Search the data below for "text"; list each line that holds it.

Start of Supplied material

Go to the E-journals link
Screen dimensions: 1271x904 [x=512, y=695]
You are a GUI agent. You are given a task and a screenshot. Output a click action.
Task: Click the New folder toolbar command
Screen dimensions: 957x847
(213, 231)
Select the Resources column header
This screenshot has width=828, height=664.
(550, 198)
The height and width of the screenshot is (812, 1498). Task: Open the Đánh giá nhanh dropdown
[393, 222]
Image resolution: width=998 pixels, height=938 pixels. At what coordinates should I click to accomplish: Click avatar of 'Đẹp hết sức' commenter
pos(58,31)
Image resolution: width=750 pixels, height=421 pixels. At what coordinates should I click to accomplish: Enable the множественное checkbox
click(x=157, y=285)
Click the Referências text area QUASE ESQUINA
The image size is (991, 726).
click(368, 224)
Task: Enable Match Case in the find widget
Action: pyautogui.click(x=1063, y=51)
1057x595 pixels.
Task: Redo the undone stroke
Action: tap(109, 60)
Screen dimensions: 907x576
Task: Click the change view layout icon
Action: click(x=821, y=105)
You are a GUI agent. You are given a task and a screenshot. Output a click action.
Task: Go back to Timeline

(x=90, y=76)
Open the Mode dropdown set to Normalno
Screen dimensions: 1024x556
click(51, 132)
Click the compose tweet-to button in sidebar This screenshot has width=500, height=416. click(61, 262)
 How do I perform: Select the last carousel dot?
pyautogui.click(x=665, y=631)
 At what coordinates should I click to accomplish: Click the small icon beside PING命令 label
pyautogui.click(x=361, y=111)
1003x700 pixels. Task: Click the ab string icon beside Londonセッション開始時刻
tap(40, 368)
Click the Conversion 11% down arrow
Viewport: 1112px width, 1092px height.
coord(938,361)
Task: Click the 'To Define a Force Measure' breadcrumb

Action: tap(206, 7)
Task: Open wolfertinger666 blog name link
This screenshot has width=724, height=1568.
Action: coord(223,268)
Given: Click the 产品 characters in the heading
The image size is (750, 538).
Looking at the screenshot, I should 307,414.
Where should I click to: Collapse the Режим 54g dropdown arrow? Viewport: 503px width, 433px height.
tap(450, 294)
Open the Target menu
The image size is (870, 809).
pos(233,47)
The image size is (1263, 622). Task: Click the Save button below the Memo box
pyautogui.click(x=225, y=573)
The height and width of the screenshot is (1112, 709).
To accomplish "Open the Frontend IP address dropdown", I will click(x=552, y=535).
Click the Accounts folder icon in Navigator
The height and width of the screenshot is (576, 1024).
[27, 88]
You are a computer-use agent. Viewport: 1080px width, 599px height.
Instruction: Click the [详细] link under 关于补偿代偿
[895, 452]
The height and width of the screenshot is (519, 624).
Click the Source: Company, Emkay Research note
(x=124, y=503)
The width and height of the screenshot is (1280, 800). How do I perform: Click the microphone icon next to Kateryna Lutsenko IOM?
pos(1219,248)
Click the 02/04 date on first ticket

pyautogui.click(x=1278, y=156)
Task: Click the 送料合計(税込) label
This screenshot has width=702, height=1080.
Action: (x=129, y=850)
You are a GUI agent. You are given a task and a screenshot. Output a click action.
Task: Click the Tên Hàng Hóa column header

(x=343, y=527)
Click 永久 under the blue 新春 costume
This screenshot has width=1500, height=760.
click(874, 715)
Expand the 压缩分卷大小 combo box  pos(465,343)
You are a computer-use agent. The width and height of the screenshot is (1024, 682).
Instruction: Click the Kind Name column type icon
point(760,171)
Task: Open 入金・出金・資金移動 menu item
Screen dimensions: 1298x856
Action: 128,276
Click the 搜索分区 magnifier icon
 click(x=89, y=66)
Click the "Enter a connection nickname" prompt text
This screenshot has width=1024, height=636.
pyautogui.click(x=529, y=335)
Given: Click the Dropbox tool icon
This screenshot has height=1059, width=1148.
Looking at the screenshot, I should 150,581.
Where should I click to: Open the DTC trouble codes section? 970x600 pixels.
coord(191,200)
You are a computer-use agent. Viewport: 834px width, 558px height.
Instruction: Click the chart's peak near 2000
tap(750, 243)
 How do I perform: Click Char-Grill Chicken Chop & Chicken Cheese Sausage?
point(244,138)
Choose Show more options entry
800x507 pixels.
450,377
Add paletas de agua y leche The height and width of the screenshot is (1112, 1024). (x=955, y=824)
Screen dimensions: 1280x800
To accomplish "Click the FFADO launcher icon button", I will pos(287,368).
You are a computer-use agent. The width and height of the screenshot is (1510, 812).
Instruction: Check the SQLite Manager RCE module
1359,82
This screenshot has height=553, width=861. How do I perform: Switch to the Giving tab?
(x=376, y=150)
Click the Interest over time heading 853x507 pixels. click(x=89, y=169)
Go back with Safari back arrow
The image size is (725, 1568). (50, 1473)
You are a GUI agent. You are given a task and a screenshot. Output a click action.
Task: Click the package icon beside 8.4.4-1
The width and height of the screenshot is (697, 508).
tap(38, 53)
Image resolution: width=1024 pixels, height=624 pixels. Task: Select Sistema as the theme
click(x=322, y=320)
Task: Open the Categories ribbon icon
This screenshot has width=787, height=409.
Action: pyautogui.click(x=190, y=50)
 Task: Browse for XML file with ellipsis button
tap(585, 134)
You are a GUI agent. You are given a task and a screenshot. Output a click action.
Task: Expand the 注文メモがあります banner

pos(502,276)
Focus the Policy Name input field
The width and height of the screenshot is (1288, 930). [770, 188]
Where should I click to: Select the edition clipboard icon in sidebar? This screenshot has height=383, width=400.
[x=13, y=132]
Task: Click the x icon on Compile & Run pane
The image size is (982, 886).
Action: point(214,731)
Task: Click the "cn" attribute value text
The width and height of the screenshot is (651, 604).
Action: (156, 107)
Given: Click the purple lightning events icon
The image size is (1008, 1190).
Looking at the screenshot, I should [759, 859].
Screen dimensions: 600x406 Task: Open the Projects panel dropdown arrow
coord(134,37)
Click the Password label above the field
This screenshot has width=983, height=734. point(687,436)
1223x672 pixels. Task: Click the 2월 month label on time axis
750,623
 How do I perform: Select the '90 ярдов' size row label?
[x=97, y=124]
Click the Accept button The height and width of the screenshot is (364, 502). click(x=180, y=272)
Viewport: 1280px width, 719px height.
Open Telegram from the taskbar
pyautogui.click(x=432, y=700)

End of Supplied material

__Answer to this task__
Click the Referências text area QUASE ESQUINA
Click the "Enter a connection nickname" prompt text
Task: Click the "cn" attribute value text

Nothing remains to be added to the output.